Other: often - asthenic syndrome; may - accidental injury, anemia, chest pain, diabetes, ekhimozy, grippopodobnyy syndrome, periodontal abscess.
Contraindications
Liver disease in the active phase (including the persistent increase in liver transaminaz, or any increase in transaminaz more than in 3 times in comparison with the ULN), expressed by the human kidney function (CLCR <30 ml / min), myopathy, the simultaneous reception of cyclosporine, pregnancy, lactation (breastfeeding), women of reproductive age, not using adequate methods of contraception, childhood and adolescence to 18 years of age (because the safety and efficacy not established), increased sensitivity to rosuvastatin.
Application of pregnancy and breastfeeding
Contraindicated in pregnancy and during lactation.

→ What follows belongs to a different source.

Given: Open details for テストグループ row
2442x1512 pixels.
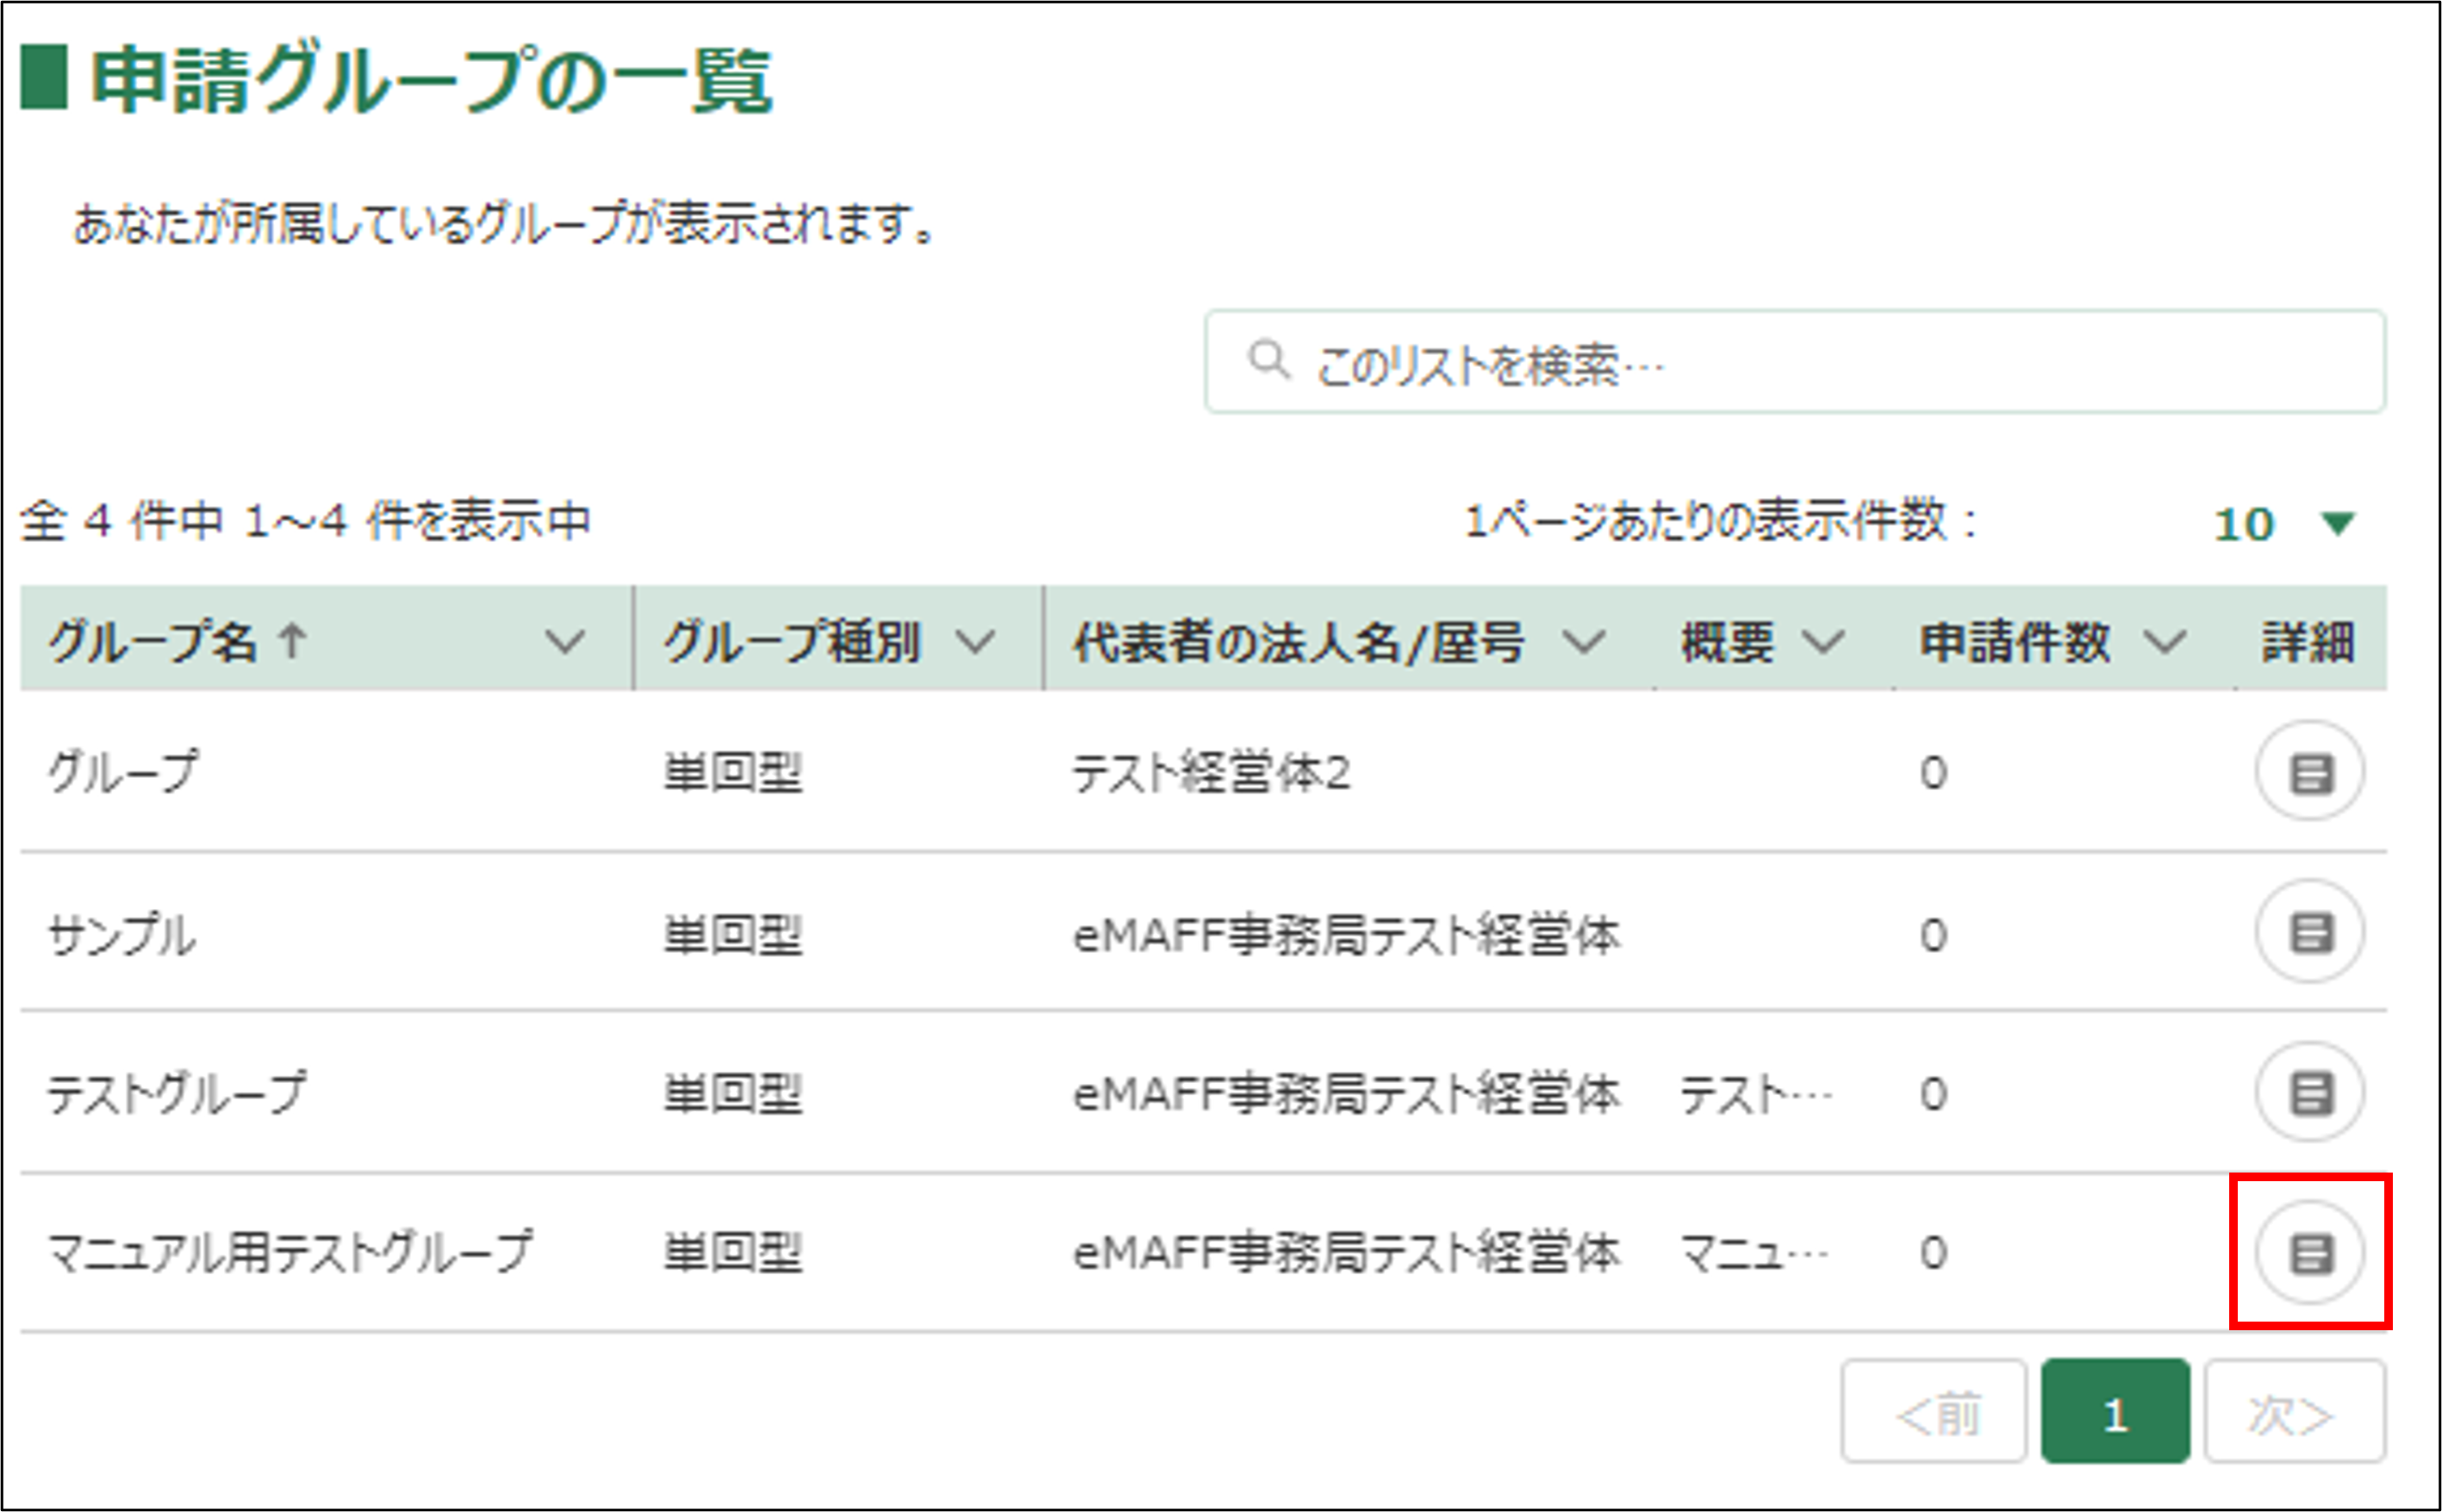Looking at the screenshot, I should [x=2309, y=1092].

Do not use in women of reproductive age who do not use reliable methods of contraception.
Special instructions
To apply caution in the presence of risk factors for development of rhabdomyolysis (including renal function, hypothyroidism, personal or family history of hereditary muscular diseases and previous history of muscular toxicity with the use of other inhibitors of hmg-Coa reductase or fibrates), chronic alcoholism, in patients over 65 years of age, with liver diseases in history, sepsis, arterial hypotension, when conducting extensive surgical interventions, trauma, severe metabolic endocrine, or electrolyte disorders, with uncontrolled epilepsy, the people of asian origin (chinese, japanese .)
Therapy should be discontinued if the level of CPK increased significantly (more than 5 times in comparison with the ULN), or if muscular symptoms are clearly expressed and cause daily discomfort, even if the level of CPK in five times less in comparison with the ULN .)
In the application of rosuvastatin in the dose of 40 mg is recommended to monitor the performance of the functions of the kidneys.
In most cases, proteinuria decreases or disappears in the process of therapy and does not mean the occurrence of acute or progression of existing kidney disease.
Reported an increase in the number of cases of myositis and myopathy in patients taking other inhibitors of hmg-Coa reductase in conjunction with fibrin acid derivatives (including gemfibrosil), cyclosporine, nicotinic acid, azole antifungal drugs, protease inhibitors and macrolide antibiotics. Gemfibrosil increases the risk of myopathy when combined appointment with some of the inhibitors of hmg-Coa reductase. Thus, it is not recommended simultaneous appointment of rosuvastatin and gemfibrozil. You should carefully weigh the risks and potential benefits in a joint application rosuvastatin and fibrates or niacin.
It is recommended to conduct the definition of the functions of the liver prior to the commencement of treatment, and within three months after the start of therapy. The use of rosuvastatin should stop or reduce the dose, if the level of transaminaz activity in the blood serum in three times exceeds the ULN.
In patients with giperholesterinemiei due to hypothyroidism or face nefroticski syndrome therapy of the main disease should be conducted prior to the start of treatment with rosuvastatin.
Effects on ability to drive and use machines
During the occupation potentially hazardous activities patients should take into account that in the time of therapy can cause dizziness.
Drug interaction
While the use of rosuvastatin and cyclosporine AUC rosuvastatin was, on average, seven times higher than the value, which was observed in healthy volunteers, the plasma concentration of cyclosporine in this hasn't changed.
The beginning of therapy with rosuvastatin or increasing the dose of the drug in patients receiving both antagonists vitamin K (eg, warfarin), can lead to an increase in prothrombin time and INR, and the abolition of rosuvastatin or dose reduction may lead to reduction of the INR (in such cases, it is recommended that monitoring of the INR).